Route de nuit - La cibi, le 1er antiradar légal
Très en vogue des années 70 à 2000, la cibi a permis de sauver bien des permis. Mais son usage servait à bien plus que simplement se communiquer l’emplacement des radars !
« Dans sa R16, y a la cibi tu penses. 73 la station, tête de nœud en fréquence, mon beauf ! Mon beauf ! ». Ah ça, le chanteur Renaud ne dressait pas un portrait très élogieux des cibistes dans sa chanson Mon beauf de 1981.
Néanmoins, le fait qu’il fasse mention de la cibi montre l’importance qu’elle avait prise en France à l’époque. En effet, on voyait beaucoup de véhicules, voitures et surtout camions arborant un bandeau de pare-brise ou une plaque d’immatriculation sur le tableau de bord où était indiqué le pseudo du joyeux cibiste. Dédé94, Loulou83, Momo59…
Ces engins se signalaient aussi par la présence d’une antenne supplémentaire, nécessaire au bon fonctionnement du poste. Cibi, c’est la prononciation à l’anglaise des lettres CB, l’abréviation de Citizen’s Band, bande du citoyen.
L’origine du phénomène remonte à 1947. Aux Etats-Unis, à Atlantic City, lors d’une conférence mondiale, on décide de la répartition des fréquences hertziennes en fonction des utilisateurs, armée, services de secours, etc.
La bande allant de 26,957 mhz à 27,283 mhz ne séduit personne et tout cas plus l’armée qui l’avait beaucoup utilisée, car elle est très perturbée.

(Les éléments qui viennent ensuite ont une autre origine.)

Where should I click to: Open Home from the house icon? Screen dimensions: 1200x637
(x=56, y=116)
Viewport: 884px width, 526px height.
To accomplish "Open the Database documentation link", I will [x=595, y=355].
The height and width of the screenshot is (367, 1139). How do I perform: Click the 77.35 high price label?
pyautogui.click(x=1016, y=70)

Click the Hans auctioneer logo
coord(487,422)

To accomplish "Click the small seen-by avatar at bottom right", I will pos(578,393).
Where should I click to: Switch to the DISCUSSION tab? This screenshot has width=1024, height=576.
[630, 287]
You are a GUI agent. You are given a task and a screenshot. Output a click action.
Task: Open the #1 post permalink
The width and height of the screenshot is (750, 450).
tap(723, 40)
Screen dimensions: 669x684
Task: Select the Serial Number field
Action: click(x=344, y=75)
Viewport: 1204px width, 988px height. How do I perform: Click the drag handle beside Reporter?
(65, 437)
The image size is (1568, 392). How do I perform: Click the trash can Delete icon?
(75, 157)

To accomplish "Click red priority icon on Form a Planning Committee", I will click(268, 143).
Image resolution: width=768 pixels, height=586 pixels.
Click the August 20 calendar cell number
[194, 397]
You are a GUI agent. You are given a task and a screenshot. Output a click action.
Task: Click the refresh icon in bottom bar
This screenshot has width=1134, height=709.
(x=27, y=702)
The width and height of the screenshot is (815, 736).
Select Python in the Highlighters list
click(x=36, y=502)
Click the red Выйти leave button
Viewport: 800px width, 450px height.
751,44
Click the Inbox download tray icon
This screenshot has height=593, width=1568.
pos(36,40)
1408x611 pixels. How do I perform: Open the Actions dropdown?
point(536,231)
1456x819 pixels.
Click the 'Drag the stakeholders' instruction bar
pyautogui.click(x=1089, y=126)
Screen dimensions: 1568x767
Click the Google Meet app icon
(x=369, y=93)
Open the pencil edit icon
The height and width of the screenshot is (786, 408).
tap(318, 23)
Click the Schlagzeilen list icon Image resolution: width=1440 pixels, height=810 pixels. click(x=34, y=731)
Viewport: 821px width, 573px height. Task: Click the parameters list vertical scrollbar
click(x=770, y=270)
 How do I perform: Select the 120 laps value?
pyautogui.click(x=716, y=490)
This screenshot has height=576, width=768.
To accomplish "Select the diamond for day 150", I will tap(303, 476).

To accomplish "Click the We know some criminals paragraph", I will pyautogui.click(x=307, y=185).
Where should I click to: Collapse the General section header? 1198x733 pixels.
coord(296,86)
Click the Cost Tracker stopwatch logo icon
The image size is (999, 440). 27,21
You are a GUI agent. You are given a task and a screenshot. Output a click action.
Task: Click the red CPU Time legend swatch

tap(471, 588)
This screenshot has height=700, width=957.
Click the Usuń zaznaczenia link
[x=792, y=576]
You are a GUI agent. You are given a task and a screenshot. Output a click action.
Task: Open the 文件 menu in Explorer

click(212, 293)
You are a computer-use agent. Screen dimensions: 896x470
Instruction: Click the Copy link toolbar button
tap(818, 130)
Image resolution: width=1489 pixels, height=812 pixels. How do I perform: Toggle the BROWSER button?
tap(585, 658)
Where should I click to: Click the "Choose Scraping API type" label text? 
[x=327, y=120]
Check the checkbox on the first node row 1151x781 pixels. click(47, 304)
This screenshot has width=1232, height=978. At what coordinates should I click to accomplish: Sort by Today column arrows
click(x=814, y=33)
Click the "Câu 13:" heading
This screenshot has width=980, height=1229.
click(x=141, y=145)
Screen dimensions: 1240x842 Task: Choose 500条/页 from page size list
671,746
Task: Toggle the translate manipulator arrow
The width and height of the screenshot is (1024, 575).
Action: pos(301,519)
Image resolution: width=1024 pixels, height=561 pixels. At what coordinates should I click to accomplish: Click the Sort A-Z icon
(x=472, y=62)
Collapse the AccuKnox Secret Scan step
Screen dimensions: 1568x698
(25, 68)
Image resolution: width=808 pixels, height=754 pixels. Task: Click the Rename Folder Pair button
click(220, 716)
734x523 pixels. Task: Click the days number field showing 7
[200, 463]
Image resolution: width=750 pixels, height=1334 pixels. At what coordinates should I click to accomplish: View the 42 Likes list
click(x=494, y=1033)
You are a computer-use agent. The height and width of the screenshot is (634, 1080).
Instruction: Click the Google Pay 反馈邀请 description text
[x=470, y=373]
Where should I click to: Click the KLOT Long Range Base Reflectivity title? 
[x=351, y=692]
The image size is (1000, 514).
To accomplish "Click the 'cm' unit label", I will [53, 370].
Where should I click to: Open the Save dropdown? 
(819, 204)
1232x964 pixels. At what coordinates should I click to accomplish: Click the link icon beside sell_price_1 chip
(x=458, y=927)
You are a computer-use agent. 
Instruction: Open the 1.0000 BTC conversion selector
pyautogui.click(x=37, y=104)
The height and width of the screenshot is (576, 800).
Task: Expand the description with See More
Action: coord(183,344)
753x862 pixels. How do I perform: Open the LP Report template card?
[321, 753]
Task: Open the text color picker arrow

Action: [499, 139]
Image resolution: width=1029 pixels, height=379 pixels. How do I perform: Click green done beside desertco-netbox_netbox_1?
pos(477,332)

Aussi la laissera-t-on aux quidams, les citoyens ordinaires en somme. Du matériel militaire réformé se retrouve dans les surplus.
Les routiers américains s’en emparent dans les années 50, le bricolent pour l’adapter à leur camion et s’en servent pour discuter, trompant ainsi l’ennui lors des longs trajets. Le bouche à oreille aidant, ils sont nombreux à s’équiper.
Puis la CB connaît un essor inattendu en 1973. Les USA instaurent des limitations de vitesse, ce qui gêne considérablement les camionneurs. Pour livrer leur chargement dans les temps et préserver leurs revenus, ils utilisent massivement la CB afin de se communiquer l’emplacement des contrôles de vitesse.
La cibi connaît un bel essor chez nous dans les années 70, où les routiers s’en servent comme aux USA, pour tromper l’ennui, nouer des contacts, se sentir moins seuls : un vrai réseau social en somme ! Un réseau social par ailleurs très utile puisqu’il leur permet aussi de signaler les accidents de la route (on tournait à 12 -13 000 morts par an à l’époque !) avec une célérité inégalée.
L’arrivée au pouvoir de François Mitterrand en 1981 donne un coup de fouet à la cibi. Pourquoi ? Parce qu’il libéralise les ondes ! Outre la floraison des « radios libres », cela entraine une multiplication des utilisateurs de la Citizen’s band chez les automobilistes, même s’il y a une taxe spécifique à payer à l’achat d’une cibi.
Et là, il est moins question de parler à des potes que de se signaler les radars. Ça marche tellement bien que les forces d’ordre se mettent à espionner les conversations pour savoir si elles ont été repérées. On parle alors de façon imagée, pour éviter de se faire poursuivre en cas de message trop explicite : « Papa 22 au km 45 sur l’autoroute A6 », « boîte à images sous le pont d’Orly ».
En 1992, l’instauration du permis à points pousse encore les gens à s’équiper de la cibi, en plus de provoquer un blocage du pays par les routiers (vous vous souvenez du fameux Tarzan qui a écumé les plateaux télés à l’époque ?).
Certains fabricants proposent même des autoradios intégrant une cibi… Malheureusement, celle-ci est victime de son succès : la bande s’encombre et pas uniquement de gens cherchant à se sentir moins seuls ou à rendre service. Elle devient un joyeux foutoir, ce qui nuit à son efficacité !
Paradoxalement, l’arrivée des téléphones portables et des avertisseurs de radar va lui sauver la mise au début des années 2000. La bande se libère des importuns et revient à sa vocation initiale, la convivialité et la solidarité.